FREDERICK — The West Frederick Farmers Market was recently voted third favorite market in the state and 15th in the nation in the American Farmland Trust’s America’s Favorite Farmers Markets contest for 2011.
The market, held Saturday on Baughman’s Lane off U.S. 40, placed in the top 20 small markets in the country.
This was the second year the West Frederick group entered the contest, which ended Aug. 31. American Farmland Trust holds the annual contest to raise national awareness of the importance of buying fresh food from local farms and saving farmland where it’s grown.
The market, Frederick’s largest, has 20 vendors of local and regional products, including produce, meats, crafts and baked goods, and is classified as a “small” market in the AFT competition.

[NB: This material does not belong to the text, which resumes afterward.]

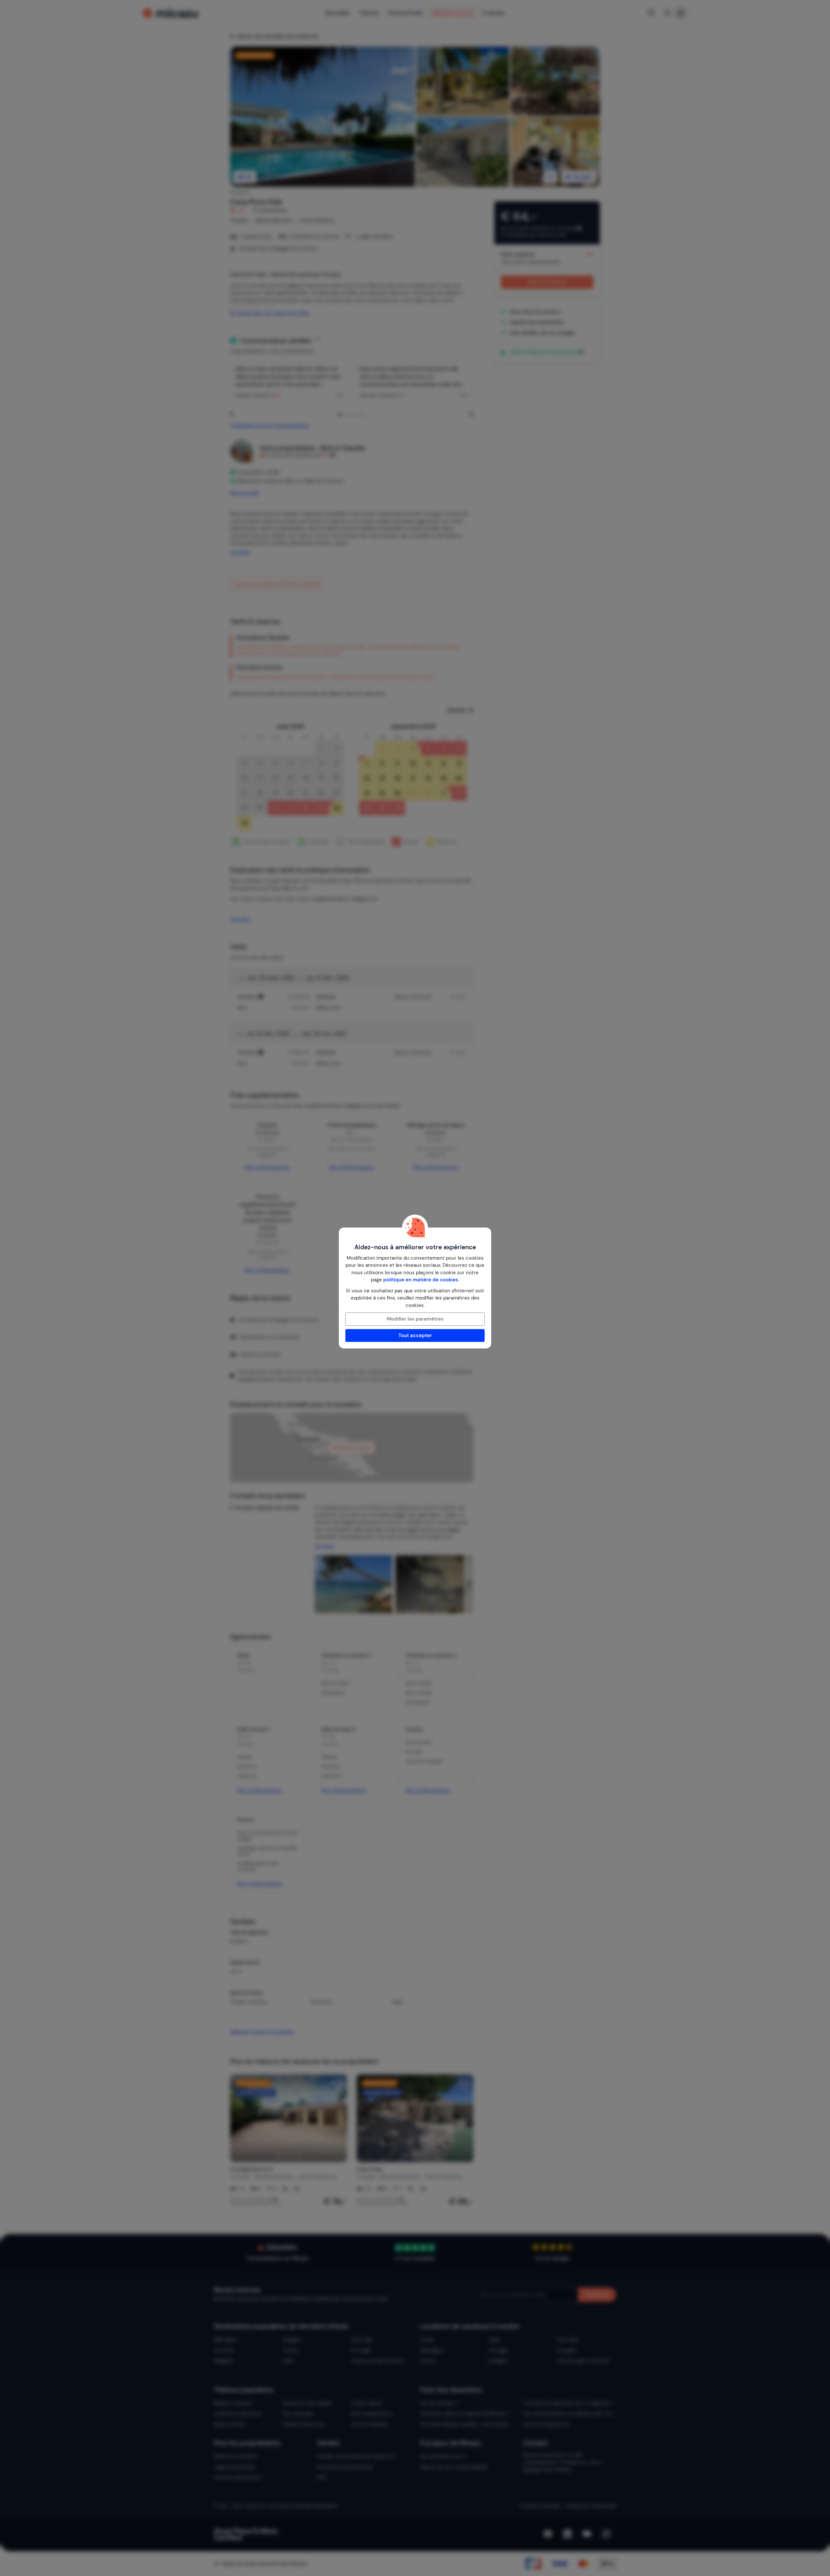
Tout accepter (415, 1335)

“We appreciate the great support from our customers, and the vendors at West Frederick who have voted our customers the best in the country,” said the market’s president, Danny Rohrer.
The Bethesda and Chestertown markets were voted first and second favorite small markets in Maryland.

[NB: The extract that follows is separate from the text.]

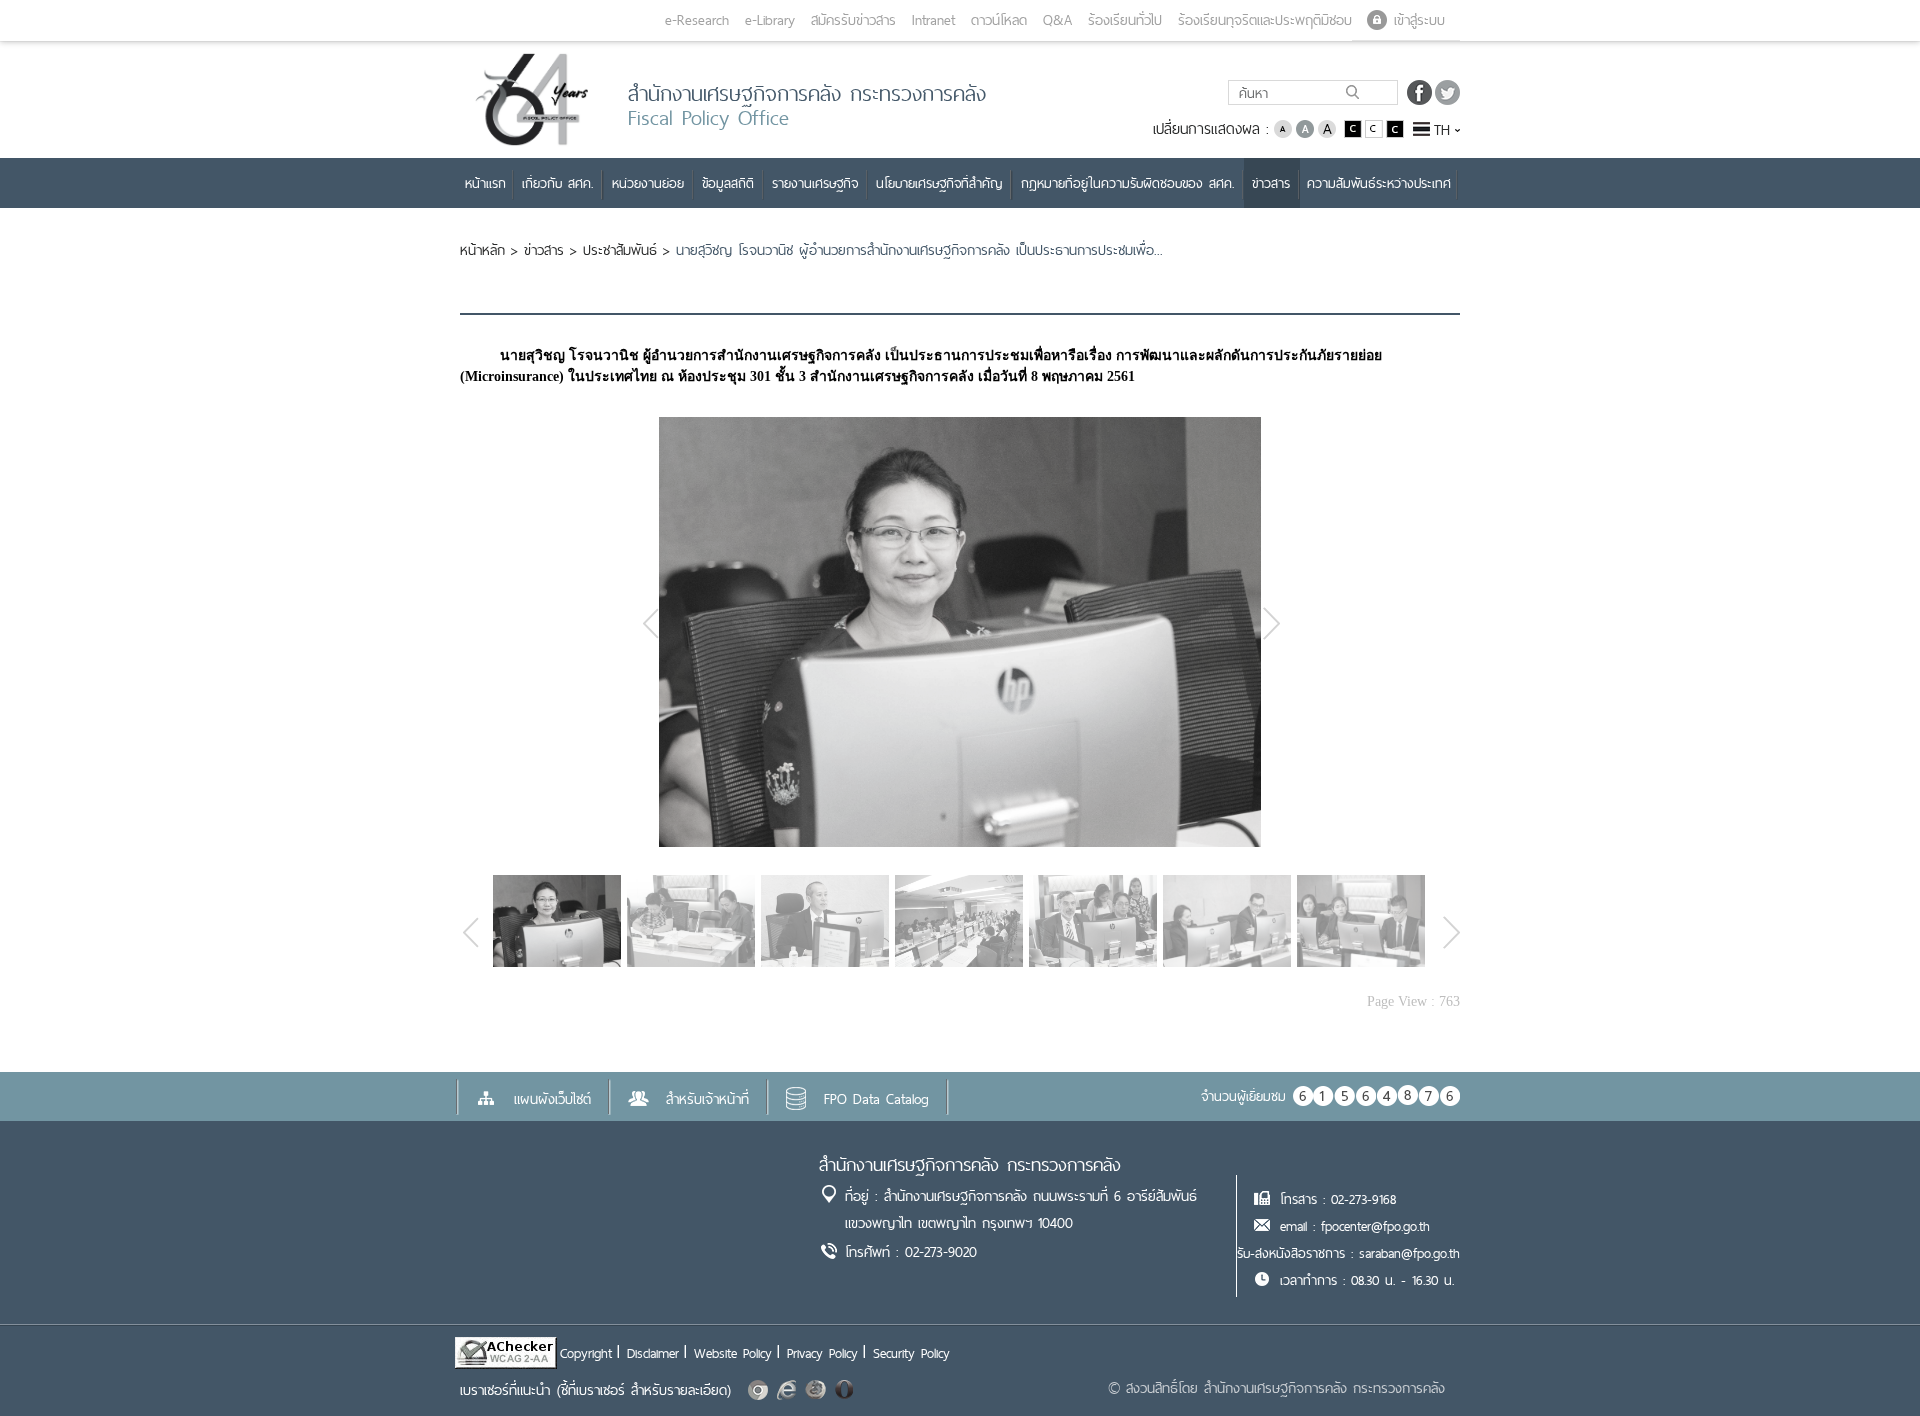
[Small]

“The Chestertown market has beaten us big time last year and this year,” market manager Wendy Barth said. “I’m going to have to go over there and take a look. Are they voting early and often, or what?”
The West Frederick market, which opened in 1993, has seen a steady increase of customers over time, said Barth, who also manages the Everedy Square and Shab Row farmers market.
Barth credits the vendors and customers for a great market.
“I am just the on-site manager and contact person,” Barth said. “Danny, our president, has done most of the work for the market for the past couple of years. Linda Norris, whom we hired this year for marketing and social media, has been outstanding, and she definitely helped bring in the votes.”
According to the Maryland Department of Agriculture, more than 120 farmers markets across the state provide consumers with fresh, local produce and new avenues for producers to market their harvest.
Buying local products is important for Maryland farmers and the state’s economy.
“If every household in Maryland spent just $10 of their weekly food budget on Maryland ag products — vegetables, fruit, milk, cheese, wine, beef, chicken — it would increase the agriculture economy by $1.144 billion a year,” Alison Howard of Homestead Farms in Millington said in a statement. “Currently, with a $1.6 billion ag industry, one in seven jobs is farm-related. Buying $10 per week would essentially double that, necessitating more hiring and definitely increasing the purchase of products we need to run our farms.”
American Farmland Trust works to save America’s farm and ranch land, promotes environmentally sound farming practices and supports a sustainable future for farms.